Problem description: Write out again, please, the records below from the first line to the line holding "Viewport: 1280px width, 720px height.", inclusive, and nothing else.

Data for review:
● ● ● ● ● ● ●
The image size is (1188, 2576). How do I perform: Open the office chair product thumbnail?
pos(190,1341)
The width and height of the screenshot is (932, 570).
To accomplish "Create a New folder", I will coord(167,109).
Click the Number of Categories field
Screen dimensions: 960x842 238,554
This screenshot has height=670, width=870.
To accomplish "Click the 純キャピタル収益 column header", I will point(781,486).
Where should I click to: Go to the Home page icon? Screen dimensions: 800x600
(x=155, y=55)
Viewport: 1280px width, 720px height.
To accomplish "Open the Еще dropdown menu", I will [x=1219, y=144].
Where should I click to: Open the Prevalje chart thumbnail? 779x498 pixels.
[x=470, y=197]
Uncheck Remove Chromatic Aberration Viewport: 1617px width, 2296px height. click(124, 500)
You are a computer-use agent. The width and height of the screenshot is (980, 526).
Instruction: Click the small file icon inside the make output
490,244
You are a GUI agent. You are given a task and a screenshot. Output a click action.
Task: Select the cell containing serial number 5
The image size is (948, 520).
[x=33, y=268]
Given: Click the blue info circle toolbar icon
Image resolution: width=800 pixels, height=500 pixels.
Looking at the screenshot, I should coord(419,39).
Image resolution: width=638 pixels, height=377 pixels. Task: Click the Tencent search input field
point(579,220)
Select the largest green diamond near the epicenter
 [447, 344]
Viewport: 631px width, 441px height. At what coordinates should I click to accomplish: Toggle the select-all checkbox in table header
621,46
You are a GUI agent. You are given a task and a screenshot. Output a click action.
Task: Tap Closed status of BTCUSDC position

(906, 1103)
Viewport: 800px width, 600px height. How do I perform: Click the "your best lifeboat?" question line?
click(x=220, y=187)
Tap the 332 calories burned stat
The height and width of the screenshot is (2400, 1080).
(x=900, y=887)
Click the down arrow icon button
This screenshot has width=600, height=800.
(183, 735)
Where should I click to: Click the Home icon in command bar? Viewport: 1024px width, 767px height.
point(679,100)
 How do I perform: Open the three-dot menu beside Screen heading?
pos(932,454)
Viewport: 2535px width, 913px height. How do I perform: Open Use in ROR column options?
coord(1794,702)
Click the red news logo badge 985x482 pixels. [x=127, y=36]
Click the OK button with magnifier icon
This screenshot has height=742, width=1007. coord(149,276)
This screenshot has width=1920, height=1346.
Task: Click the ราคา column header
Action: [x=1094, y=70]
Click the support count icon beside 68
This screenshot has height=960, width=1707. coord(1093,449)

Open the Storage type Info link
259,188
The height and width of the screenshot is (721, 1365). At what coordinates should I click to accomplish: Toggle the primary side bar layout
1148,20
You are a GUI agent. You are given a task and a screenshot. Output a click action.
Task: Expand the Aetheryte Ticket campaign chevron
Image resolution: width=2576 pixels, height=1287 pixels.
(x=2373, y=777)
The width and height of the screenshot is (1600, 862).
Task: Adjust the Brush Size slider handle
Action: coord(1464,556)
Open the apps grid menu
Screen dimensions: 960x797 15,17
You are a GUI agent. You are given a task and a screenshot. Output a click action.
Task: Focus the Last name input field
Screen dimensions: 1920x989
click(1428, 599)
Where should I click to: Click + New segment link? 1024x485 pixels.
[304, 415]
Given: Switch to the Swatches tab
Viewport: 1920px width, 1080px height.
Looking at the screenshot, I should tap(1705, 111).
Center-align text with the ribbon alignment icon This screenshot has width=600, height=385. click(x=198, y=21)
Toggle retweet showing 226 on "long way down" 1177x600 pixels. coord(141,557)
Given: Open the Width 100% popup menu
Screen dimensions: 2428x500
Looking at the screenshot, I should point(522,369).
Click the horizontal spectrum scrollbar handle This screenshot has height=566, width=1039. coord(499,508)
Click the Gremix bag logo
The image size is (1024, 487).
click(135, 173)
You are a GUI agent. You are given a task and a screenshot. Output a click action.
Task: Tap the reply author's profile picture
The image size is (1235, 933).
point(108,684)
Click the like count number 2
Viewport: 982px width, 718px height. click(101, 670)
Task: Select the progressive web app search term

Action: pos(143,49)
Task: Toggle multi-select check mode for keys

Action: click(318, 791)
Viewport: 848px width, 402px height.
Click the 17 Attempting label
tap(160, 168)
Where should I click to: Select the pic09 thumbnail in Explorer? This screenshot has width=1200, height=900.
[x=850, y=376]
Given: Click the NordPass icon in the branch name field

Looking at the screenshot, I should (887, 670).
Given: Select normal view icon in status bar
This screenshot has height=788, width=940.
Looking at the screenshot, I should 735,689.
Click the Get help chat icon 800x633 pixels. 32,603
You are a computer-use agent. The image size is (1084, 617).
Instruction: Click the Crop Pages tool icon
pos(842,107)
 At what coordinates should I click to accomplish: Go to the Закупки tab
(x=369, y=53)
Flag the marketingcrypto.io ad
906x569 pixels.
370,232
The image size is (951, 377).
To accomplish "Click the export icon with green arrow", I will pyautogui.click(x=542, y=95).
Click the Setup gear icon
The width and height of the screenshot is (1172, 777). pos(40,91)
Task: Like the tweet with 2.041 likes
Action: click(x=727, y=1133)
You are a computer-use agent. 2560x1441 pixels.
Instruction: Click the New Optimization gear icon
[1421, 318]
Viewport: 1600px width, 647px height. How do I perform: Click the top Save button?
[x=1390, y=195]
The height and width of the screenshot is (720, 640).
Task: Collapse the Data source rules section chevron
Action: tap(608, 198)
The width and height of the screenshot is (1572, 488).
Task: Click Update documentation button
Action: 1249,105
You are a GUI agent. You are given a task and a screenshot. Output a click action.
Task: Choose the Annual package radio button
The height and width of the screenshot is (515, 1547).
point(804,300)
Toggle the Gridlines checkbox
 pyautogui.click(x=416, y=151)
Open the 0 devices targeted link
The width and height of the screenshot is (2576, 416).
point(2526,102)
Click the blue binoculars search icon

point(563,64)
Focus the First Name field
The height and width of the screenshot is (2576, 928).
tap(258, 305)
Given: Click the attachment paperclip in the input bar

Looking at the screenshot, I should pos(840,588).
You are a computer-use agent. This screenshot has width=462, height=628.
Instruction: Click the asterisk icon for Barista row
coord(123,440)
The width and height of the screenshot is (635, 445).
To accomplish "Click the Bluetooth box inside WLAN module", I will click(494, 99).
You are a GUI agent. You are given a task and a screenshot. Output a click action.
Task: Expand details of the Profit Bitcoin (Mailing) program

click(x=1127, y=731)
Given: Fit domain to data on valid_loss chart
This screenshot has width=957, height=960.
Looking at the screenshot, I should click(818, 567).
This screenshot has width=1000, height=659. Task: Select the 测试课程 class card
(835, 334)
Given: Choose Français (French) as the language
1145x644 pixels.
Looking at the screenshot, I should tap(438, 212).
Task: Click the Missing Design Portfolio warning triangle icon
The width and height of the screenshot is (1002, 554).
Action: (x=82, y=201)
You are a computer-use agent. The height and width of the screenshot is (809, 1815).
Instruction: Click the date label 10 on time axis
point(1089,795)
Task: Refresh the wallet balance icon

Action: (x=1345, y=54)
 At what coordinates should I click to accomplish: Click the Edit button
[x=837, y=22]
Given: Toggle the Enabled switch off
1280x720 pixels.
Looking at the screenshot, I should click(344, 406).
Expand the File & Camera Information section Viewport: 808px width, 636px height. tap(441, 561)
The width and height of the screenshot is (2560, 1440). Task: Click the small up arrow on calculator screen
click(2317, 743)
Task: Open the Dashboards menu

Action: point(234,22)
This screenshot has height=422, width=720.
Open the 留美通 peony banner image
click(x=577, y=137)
● ● ● ● ● ● ●
Response to this task:
The image size is (1188, 2576). How do I perform: Open the office chair product thumbnail?
pos(190,1341)
The width and height of the screenshot is (932, 570).
To accomplish "Create a New folder", I will coord(167,109).
Click the Number of Categories field
Screen dimensions: 960x842 238,554
This screenshot has height=670, width=870.
To accomplish "Click the 純キャピタル収益 column header", I will point(781,486).
Where should I click to: Go to the Home page icon? Screen dimensions: 800x600
(x=155, y=55)
Viewport: 1280px width, 720px height.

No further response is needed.